AI: So then you, here you are in Minidoka and you described a little bit about that before, so I won't ask you about that. But I did want to ask you, you had mentioned -- and again in your speech at the Peace Garden dedication -- you mentioned how you did start having some feelings of anger and confusion while you were in camp. Can you tell me about that, and then about your parents' response?

AK: Well, it became more and more inconvenient. And then, I think, as we were in camp, I started to realize, "Hey, wait a minute. This isn't really the normal kind of thing that should be happening to people." And that we were being incarcerated just because of race and that it wasn't fair. I did feel that. And then, so I'd be grumbling around. And mainly because of the personal inconveniences, I think, more than thinking in terms of, more of the... and then my folks said to, and my dad, my mother was saying, "You know, it isn't good to get angry. This is what happens in wartime. And war is the enemy, and so we must work for peace, we must not just sit here and be angry about it." And it was a good... and I think that was one of the best things that happened to me. Because from then on I felt, well, that I don't have to be thwarting my anger at... you try to, "Okay, come on, let's get on with it, let's have fun, let's do this, let's go on to school, let's..."

AI: Was there, can you tell me about your parents' thoughts? Do you think that was related to any religious upbringing of theirs?

AK: I don't think so. I don't know. They didn't overtly show any real strong religious... they were both readers...

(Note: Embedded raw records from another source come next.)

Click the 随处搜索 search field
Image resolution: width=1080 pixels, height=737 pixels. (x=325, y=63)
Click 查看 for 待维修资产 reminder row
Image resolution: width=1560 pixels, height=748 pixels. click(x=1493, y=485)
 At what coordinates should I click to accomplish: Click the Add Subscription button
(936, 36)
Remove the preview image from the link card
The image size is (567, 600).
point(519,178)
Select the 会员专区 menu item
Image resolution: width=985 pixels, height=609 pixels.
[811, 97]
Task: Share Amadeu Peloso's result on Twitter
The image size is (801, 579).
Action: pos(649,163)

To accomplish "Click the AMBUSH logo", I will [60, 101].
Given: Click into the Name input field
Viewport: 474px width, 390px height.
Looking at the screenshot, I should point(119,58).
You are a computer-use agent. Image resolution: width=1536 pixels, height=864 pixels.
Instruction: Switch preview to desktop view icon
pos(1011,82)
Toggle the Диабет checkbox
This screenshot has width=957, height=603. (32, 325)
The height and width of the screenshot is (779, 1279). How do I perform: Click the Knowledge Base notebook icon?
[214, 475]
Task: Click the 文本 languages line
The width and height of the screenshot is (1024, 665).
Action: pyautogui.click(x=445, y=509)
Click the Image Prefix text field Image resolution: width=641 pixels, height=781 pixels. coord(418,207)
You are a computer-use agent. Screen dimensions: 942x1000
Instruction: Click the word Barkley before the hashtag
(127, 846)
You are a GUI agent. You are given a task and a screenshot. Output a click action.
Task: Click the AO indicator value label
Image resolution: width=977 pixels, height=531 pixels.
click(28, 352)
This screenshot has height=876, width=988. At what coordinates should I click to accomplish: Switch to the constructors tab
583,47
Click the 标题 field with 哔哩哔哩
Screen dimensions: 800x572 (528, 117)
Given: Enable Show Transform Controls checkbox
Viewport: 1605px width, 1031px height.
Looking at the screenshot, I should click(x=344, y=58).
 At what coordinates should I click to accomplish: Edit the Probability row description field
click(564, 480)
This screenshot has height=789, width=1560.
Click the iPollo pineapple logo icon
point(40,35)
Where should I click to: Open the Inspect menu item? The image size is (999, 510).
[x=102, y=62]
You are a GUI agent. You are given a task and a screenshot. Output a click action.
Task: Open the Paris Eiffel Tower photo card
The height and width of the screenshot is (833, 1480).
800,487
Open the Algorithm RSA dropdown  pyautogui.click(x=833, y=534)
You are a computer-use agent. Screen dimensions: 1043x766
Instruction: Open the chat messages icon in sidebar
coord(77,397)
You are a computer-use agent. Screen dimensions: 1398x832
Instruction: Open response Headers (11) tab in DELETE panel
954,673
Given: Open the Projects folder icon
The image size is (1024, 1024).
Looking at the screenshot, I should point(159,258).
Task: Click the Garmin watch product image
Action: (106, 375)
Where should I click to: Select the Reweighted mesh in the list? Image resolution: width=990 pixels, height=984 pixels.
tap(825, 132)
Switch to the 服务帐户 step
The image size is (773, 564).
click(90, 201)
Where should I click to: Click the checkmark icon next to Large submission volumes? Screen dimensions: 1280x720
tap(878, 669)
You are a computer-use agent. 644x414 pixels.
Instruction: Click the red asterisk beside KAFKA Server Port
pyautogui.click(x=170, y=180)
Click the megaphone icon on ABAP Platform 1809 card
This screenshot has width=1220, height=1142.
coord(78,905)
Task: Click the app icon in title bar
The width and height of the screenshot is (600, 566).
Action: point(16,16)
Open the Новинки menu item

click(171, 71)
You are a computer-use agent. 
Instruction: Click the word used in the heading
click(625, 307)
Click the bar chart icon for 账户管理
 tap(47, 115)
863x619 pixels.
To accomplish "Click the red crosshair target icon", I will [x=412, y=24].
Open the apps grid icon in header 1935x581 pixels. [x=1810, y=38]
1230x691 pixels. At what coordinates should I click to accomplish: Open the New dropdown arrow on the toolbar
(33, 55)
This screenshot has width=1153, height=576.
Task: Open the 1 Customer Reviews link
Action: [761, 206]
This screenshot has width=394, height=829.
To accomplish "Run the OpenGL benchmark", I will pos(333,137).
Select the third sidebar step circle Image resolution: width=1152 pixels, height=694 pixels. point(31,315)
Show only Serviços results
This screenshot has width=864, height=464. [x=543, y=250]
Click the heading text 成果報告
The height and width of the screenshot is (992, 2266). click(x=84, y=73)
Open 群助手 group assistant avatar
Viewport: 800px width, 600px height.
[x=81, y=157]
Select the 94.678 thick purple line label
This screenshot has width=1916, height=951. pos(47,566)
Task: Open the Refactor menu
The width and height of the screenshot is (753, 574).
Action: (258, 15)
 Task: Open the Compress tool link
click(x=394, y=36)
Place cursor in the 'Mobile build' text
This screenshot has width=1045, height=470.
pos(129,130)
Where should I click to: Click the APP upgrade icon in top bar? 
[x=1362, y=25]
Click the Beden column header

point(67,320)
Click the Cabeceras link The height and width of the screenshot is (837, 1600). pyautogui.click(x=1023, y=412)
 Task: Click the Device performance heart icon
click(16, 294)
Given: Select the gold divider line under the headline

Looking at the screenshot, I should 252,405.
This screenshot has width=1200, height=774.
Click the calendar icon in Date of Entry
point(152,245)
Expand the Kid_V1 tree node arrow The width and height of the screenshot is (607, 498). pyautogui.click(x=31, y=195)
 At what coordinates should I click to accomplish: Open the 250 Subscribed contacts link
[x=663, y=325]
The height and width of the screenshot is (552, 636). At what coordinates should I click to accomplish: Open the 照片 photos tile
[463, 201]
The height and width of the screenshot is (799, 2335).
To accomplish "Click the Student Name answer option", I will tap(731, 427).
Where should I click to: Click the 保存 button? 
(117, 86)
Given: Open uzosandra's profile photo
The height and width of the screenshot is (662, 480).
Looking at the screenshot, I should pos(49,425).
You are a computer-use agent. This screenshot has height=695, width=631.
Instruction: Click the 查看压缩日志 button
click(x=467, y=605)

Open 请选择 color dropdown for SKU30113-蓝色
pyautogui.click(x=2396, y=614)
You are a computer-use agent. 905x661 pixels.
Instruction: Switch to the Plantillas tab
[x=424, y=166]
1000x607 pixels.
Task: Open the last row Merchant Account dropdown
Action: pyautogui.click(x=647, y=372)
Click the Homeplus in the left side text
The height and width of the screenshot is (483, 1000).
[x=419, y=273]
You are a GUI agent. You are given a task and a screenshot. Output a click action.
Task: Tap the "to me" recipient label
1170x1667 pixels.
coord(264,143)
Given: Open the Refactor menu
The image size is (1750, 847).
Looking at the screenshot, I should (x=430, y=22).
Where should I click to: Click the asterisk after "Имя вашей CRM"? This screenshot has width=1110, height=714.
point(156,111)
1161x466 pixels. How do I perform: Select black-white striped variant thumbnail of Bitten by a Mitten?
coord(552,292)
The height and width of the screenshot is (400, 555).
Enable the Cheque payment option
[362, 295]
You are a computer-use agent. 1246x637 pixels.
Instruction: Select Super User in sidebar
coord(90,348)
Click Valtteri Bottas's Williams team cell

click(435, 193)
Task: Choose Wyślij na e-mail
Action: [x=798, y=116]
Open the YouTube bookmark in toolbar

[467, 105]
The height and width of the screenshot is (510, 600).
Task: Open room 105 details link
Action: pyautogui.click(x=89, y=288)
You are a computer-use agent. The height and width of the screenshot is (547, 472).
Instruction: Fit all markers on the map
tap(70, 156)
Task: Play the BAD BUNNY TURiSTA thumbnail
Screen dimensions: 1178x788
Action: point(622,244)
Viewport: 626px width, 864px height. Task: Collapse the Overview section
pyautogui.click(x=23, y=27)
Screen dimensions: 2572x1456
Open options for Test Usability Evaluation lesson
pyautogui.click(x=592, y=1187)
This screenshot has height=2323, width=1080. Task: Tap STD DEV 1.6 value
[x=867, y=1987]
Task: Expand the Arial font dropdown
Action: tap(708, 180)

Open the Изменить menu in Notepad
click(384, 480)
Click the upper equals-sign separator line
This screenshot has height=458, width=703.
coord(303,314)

AI: I'm sorry, they were both...?

AK: Readers. And, but I didn't see them sitting there and reading the Bible and scriptures. So, we didn't have that kind of influence, although they told us we could go to any church we wanted to, and we did. And then, we lived on Main Street before we moved to Eighteenth as a youngster -- so I was maybe six or seven -- and the Congregational church was across the street and then the Buddhist church was up the street. And I know I did go to Buddhist church to get some free manju. [Laughs]

AI: [Laughs] That sounds like something a kid would do.

AK: With no, any religious...

AI: So that really wasn't a part of, probably not a part of overtly...

AK: No, and our family didn't go to church as a family.